When you e-file a tax return, you'll receive a digital confirmation of its receipt by the IRS. E-file options include using commercial tax preparation software to prepare your return and transmit the data yourself or hiring a professional tax preparer that is authorized by the IRS as an e-file provider. The IRS offers a third option, which is available for 70 percent of all taxpayers: If your adjusted gross income is below $64,000, you can use IRS Free File, which you can access at IRS.gov.
What Is the Status of My Refund?
Download the IRS free mobile app, IRS2Go, to monitor the status of your refund from a smartphone or tablet. You can also check the status by going to the “Where’s My Refund?” page on IRS.gov. Information is typically updated 24 hours after you e-file or up to four weeks after you mail a paper Form 1040.

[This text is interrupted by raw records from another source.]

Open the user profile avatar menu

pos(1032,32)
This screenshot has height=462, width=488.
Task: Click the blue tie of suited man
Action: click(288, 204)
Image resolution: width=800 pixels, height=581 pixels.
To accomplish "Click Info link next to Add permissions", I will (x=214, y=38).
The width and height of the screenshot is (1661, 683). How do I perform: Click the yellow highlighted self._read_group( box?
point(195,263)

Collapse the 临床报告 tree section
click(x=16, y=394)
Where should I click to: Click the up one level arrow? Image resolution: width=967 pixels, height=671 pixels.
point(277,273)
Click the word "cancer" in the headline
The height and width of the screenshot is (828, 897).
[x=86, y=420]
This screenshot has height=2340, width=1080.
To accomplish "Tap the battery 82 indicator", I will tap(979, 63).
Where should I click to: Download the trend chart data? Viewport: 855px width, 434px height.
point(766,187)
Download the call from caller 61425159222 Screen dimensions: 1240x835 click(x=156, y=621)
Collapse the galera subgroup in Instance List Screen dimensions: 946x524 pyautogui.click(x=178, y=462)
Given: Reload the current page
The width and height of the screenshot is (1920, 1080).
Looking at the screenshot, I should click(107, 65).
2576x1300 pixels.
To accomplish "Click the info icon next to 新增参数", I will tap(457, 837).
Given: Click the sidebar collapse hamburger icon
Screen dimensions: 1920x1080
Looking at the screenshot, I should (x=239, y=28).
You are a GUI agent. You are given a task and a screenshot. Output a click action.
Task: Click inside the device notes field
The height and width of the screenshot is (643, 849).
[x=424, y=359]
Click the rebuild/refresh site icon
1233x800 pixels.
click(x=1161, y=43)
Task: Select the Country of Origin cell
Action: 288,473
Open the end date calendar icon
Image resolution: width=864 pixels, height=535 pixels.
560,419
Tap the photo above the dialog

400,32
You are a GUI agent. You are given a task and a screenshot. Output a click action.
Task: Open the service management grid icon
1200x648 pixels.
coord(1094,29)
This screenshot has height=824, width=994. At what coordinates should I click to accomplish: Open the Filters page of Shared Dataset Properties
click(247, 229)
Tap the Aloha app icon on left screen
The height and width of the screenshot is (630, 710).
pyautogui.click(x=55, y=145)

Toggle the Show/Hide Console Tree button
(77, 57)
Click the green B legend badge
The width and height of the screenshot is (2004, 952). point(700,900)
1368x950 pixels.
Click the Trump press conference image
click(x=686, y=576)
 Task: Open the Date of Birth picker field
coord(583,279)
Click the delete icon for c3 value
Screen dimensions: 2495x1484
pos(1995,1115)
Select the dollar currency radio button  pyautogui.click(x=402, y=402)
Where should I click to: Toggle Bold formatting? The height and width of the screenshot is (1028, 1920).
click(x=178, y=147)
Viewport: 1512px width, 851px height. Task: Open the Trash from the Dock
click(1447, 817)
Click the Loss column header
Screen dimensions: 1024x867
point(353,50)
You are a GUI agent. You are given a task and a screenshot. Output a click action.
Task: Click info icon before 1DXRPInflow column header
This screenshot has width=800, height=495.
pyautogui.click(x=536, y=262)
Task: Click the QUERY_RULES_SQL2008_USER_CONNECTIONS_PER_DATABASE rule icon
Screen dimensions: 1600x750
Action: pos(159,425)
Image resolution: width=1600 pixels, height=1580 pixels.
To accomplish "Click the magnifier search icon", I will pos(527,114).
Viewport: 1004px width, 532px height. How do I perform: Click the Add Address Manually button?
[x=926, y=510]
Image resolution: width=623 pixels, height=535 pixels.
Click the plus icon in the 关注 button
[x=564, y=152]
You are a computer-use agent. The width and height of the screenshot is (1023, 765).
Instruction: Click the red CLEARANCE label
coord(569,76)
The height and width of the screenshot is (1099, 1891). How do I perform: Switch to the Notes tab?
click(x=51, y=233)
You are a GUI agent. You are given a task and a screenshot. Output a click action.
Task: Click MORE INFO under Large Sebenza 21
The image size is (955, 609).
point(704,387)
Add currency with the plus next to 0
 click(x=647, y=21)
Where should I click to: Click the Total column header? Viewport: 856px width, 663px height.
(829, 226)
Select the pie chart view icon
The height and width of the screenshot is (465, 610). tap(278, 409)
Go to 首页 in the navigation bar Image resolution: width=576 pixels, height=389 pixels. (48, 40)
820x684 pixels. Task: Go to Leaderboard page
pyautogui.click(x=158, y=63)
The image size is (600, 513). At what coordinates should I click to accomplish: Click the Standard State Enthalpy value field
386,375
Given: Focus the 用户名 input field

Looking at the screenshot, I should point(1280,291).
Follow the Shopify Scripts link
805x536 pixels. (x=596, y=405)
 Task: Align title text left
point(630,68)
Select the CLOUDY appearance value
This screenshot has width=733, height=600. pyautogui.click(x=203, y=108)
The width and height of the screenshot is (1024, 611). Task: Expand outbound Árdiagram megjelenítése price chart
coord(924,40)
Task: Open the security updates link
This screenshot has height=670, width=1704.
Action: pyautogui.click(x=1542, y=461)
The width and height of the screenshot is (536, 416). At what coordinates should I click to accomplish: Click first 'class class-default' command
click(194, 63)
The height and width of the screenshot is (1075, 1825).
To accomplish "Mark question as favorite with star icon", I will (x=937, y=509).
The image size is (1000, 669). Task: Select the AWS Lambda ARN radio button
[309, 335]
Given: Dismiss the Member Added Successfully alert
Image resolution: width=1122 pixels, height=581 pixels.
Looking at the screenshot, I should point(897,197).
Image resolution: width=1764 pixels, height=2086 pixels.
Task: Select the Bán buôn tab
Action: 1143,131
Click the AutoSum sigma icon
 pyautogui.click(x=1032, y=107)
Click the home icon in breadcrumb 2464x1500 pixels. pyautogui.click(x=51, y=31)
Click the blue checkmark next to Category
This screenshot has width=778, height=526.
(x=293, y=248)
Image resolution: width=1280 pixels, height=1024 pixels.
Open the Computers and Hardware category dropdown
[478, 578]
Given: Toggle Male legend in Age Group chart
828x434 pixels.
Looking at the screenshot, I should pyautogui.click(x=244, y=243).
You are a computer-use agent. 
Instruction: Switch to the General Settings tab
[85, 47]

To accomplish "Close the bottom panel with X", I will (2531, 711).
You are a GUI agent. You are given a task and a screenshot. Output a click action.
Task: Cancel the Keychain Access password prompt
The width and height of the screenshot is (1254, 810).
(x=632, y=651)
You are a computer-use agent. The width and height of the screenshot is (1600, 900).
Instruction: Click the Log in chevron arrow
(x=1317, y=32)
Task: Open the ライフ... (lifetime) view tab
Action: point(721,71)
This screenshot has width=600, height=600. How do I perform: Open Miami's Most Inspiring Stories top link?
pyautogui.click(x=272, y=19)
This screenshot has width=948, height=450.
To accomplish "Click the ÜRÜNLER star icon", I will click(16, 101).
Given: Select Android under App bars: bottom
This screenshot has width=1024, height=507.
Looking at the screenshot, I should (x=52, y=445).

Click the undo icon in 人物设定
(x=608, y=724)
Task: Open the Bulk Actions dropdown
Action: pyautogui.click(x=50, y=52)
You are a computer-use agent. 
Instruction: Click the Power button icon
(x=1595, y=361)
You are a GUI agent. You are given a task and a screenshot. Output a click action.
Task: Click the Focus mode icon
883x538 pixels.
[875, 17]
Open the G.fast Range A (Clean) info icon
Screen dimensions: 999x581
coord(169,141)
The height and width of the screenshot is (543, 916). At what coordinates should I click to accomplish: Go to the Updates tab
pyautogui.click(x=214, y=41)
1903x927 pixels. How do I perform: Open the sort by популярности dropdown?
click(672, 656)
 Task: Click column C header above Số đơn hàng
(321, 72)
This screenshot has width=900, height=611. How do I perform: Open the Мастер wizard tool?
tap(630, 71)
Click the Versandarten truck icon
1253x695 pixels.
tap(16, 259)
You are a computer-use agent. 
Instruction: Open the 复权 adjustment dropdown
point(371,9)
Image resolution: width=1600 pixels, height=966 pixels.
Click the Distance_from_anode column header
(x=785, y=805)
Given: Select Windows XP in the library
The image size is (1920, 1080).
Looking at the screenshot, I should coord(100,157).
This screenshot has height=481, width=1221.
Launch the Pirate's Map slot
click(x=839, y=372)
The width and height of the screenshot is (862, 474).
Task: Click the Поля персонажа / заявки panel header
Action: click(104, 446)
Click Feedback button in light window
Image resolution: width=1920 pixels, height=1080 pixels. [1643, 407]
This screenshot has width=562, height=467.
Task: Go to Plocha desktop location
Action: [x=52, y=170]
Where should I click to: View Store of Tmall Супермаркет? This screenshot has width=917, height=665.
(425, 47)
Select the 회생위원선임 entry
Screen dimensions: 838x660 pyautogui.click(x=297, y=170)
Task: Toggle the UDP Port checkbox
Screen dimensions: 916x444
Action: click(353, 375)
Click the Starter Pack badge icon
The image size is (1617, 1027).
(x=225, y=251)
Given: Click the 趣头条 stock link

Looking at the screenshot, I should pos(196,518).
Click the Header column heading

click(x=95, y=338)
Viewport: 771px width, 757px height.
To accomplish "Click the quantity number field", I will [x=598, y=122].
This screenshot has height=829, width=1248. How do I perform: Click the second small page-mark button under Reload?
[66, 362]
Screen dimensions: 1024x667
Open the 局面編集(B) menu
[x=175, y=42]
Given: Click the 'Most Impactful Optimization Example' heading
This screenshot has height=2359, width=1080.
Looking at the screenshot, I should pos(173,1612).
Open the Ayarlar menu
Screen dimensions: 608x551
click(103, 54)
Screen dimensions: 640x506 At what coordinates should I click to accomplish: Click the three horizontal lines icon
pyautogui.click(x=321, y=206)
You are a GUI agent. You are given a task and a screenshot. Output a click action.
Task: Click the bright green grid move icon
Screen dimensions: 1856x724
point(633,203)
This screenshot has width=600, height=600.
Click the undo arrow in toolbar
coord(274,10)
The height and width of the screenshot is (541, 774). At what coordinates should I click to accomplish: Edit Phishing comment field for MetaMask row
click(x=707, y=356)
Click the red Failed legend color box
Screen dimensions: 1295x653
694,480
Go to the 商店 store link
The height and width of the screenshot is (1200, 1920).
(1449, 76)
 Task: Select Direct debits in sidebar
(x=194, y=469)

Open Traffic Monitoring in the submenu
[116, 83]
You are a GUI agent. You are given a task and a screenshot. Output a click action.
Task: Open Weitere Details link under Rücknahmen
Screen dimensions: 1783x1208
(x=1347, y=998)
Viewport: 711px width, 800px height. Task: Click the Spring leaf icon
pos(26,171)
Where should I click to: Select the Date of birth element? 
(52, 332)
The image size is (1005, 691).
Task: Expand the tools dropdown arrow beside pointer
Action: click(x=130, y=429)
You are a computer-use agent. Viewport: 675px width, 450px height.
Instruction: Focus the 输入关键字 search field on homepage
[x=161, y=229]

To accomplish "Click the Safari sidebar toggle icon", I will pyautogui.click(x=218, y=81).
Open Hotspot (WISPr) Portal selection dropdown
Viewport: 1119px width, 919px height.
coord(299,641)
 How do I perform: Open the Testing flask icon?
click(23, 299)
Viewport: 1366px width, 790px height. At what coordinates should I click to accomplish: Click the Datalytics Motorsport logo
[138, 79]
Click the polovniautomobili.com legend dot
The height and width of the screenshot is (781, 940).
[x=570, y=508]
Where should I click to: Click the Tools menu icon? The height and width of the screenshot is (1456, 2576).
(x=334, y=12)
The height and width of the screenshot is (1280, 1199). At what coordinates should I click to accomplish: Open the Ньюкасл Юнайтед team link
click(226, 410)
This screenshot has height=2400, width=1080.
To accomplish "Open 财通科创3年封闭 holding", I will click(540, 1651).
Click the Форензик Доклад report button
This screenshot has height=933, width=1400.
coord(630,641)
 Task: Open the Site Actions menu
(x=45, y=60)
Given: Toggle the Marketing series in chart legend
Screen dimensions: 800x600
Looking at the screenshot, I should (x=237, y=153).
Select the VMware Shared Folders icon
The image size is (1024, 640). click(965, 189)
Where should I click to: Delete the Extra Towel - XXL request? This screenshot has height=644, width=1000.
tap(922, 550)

Why Is It Taking So Long to Receive My Refund?
From the time the IRS receives a tax return to when it issues a refund, the turnaround time is less than 21 days for more than nine out of 10 returns. If it’s been longer than 21 days since you confirmed receipt of your tax return, it may be undergoing further review because of errors or it may have contained incomplete data. Other factors that can slow the refund process include the inclusion of Form 8379 Injured Spouse Allocation, which takes up to 14 weeks for processing, and a 2017 change in the Protecting Americans From Tax Hikes (PATH) Act that requires the IRS to hold refunds for taxpayers claiming Earned Income Tax Credits (EITC) or Additional Child Tax Credit (ACTC) until late February.